Shit, in the end it turned out that while we could die for the revolution we believed in so much, we couldn’t kill for it. Nuff said on that.

I was happy that Erica finally got the government to do its part to make the Dr. Eric Williams Memorial Library a reality. I have not seen it and would hardly do so, given my infirmity.

Given that she has worked for over 20 years – at least since she first contacted me – it’s just that the facility remains healthy, well maintained, well stocked and available for people to whom it was dedicated, situated on his favorite ground, Woodford Square, where many of his books, before printing, were revealed both to the author and to readers assembled in the People’s Parliament.

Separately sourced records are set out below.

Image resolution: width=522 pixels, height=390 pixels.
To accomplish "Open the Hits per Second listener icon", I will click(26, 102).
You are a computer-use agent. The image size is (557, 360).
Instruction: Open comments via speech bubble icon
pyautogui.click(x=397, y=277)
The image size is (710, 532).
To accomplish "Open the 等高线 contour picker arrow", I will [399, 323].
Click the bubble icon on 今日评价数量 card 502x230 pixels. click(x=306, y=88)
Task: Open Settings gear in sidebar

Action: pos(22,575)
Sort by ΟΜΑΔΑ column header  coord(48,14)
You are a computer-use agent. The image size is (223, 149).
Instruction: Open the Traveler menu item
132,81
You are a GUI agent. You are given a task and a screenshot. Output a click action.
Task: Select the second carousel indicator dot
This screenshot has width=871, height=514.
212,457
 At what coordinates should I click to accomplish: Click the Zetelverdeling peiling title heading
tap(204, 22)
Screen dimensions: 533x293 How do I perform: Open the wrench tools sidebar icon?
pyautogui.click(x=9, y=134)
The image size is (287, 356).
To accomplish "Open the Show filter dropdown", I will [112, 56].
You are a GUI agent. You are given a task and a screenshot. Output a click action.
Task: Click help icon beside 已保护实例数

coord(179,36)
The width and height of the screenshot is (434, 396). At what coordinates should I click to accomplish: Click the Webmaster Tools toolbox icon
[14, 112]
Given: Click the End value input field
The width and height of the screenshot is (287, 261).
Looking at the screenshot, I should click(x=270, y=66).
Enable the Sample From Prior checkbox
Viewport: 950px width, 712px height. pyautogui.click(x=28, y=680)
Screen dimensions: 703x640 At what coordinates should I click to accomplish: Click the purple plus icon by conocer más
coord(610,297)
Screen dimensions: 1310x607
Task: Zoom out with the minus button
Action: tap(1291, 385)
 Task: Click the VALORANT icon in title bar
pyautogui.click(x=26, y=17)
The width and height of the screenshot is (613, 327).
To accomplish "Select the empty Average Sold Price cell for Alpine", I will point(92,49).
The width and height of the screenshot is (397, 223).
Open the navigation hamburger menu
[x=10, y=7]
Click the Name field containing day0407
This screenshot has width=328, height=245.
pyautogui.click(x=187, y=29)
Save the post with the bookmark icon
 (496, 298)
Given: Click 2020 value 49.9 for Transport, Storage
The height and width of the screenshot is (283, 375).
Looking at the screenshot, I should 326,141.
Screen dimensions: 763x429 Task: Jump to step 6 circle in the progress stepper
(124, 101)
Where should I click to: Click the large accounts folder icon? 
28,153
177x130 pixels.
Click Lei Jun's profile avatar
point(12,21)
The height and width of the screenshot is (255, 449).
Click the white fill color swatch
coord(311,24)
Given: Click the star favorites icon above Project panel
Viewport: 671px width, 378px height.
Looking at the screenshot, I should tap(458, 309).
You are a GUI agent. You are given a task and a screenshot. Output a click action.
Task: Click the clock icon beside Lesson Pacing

I can only hope it will attract many younger nationals who seem to know so little of their history. Unfortunately, the educational system that Dr. Williams has instituted since the 1960s seems to have failed when it comes to history as a subject.

I read most of Williams’s books because I consider myself a student of history and he was one of the few who researched them extensively and spent a lot of time publishing them, even though he occupied political functions.

I in no way consider anything he wrote to be biblical truth. But as a body of work, they provide us with more than enough facts, dates, and analysis to keep us going and thirsty for more knowledge.

Historians such as Michael Anthony, Brinsley Samaroo, Bridget Brereton, and works of fiction by writers such as Earl Lovelace and VS Naipaul have added to what is available for both academic and historical use.

If the new library is structured and marketed to appeal to teenage and adult readers, it can still inform our people of their own history. Ask the average Trini, aged 20-40, who was Eric Williams? A blank stare. Maybe 50% would know. Ask about Dr. Rudranath Capildeo, even worse – chances are no one under 25 knows. Lovelace, CLR, Jit Samaroo, Minshall—you guessed it. But ask, who is the latest dancehall artist? All under 40 answer correctly.

The management of the new library could consider organizing conferences and round tables on all aspects of information on our country and on the Caribbean and Latin America at large. This is where our future lies.

Erica and her small team of dedicated workers deserve kudos for what they put into this project for so many years. The new library will shine when many more books by many other authors elevate it to an academic oasis in a wasteland of weapons, knives, and lives.